* begin EXCERPT PROVIDED *

Let's just call plans what they are: guesses  - peter123
http://www.37signals.com/svn/posts/1805-lets-just-call-plans-what-they-are-guesses
======
run4yourlives
Not really up to 37 Signals' standard. It seems they've confused a detailed,
rigid bible of a plan with being the only way to direct yourself. I think
they're doing this on purpose though.

As has been said, a plan is a statement of intent. It attempts to anticipate
what it can in an attempt to make choices easier when you are "in action". You
are doing it wrong both if you have no intent at all and if you attempt to
account for every conceivable scenario; if you do that, you never achieve your
intent ~ duh!.

Here is my plan to rent a movie this weekend:

1\. My objective is to secure a movie on DVD and watch it Friday night with my
wife, generally enjoying the night. (See - a goal, a method and a deadline.)

2\. I intend to do this by getting into my car and driving to the video store.

* end EXCERPT PROVIDED *
* begin RECORDED INFORMATION *

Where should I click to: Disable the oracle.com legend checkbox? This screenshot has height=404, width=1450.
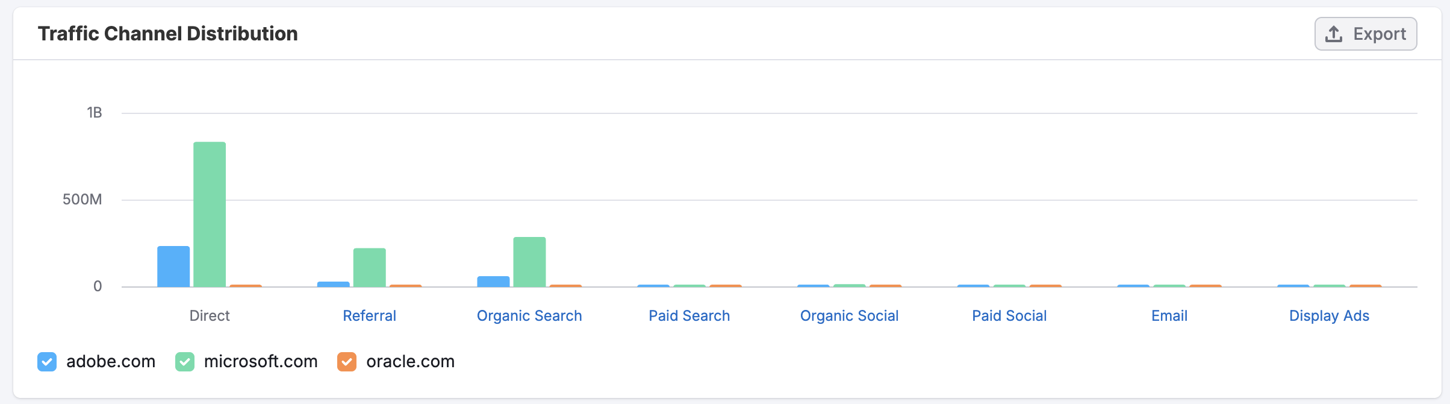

* end RECORDED INFORMATION *

#### [WHAT TO WORK ON]
**a.** According to the forum thread, what is a plan?
**b.** In the forum thread, rewrite everything from "As has been" down to "the video store.", replacing "video store" with "rental kiosk".
This data comes from a different source than the forum thread.

#### [PROBLEM SOLUTIONS]
**a.** A plan is a statement of intent.

**b.**
As has been said, a plan is a statement of intent. It attempts to anticipate
what it can in an attempt to make choices easier when you are "in action". You
are doing it wrong both if you have no intent at all and if you attempt to
account for every conceivable scenario; if you do that, you never achieve your
intent ~ duh!.

Here is my plan to rent a movie this weekend:

1\. My objective is to secure a movie on DVD and watch it Friday night with my
wife, generally enjoying the night. (See - a goal, a method and a deadline.)

2\. I intend to do this by getting into my car and driving to the rental kiosk.